[Passage shown]
◇ ◇ ◇ ◇ ◇ ◇ ◇

After investigation into this issue, I found the root cause is that,
when virtiofsd is in "cache= none" mode, the entry_valid_timeout is
configured as 0.  Thus the dput() called when name_to_handle_at(2)
finishes will trigger iput -> evict(), in which FUSE_FORGET will be sent
to the daemon.  The following open_by_handle_at(2) will trigger a new
FUSE_LOOKUP request when no cached inode is found with the given file
handle.  And then the fuse daemon fails the FUSE_LOOKUP request with
-ENOENT as the cached metadata of the requested inode has already been
cleaned up among the previous FUSE_FORGET.

This indeed confuses the application, as open_by_handle_at(2) fails in
the condition of the previous name_to_handle_at(2) succeeds, given the
requested file is not deleted and ready there.  It is acceptable for the
application folks to fail name_to_handle_at(2) early in this case, in
which they will fallback to open(2) to access files.


As for this RFC patch, the idea is that if the fuse daemon is configured
with "cache=none" mode, FUSE_EXPORT_SUPPORT should also be explicitly
disabled and the following name_to_handle_at(2) will all fail as a
workaround of this issue.

◇ ◇ ◇ ◇ ◇ ◇ ◇

[Dataset content]
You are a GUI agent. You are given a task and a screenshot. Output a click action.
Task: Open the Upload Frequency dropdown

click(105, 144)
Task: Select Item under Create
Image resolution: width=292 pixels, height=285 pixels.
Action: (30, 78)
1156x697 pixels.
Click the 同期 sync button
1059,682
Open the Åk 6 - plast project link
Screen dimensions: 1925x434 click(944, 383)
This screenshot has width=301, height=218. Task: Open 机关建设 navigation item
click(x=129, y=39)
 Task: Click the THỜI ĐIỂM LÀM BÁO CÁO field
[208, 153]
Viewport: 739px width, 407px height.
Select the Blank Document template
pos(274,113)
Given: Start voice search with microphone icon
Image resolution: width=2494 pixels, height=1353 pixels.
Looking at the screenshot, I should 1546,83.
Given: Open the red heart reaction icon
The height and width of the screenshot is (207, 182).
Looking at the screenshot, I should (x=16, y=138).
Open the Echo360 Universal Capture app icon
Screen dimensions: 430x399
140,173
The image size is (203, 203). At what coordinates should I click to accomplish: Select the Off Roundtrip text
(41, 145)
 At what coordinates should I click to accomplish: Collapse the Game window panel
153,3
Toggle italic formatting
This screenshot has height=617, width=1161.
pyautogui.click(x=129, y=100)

◇ ◇ ◇ ◇ ◇ ◇ ◇

[Tasks to carry out]
1. Please list every distinct call written with the "(2)" suffix in the virtiofsd passage, giving each one once.
2. Reproduce the virtiofsd passage word for word from "finishes will trigger" up to and including "to access files.".
Work from the virtiofsd passage alone, not from the lines.

[Written responses]
1.
name_to_handle_at(2)
open_by_handle_at(2)
open(2)

2.
finishes will trigger iput -> evict(), in which FUSE_FORGET will be sent
to the daemon.  The following open_by_handle_at(2) will trigger a new
FUSE_LOOKUP request when no cached inode is found with the given file
handle.  And then the fuse daemon fails the FUSE_LOOKUP request with
-ENOENT as the cached metadata of the requested inode has already been
cleaned up among the previous FUSE_FORGET.

This indeed confuses the application, as open_by_handle_at(2) fails in
the condition of the previous name_to_handle_at(2) succeeds, given the
requested file is not deleted and ready there.  It is acceptable for the
application folks to fail name_to_handle_at(2) early in this case, in
which they will fallback to open(2) to access files.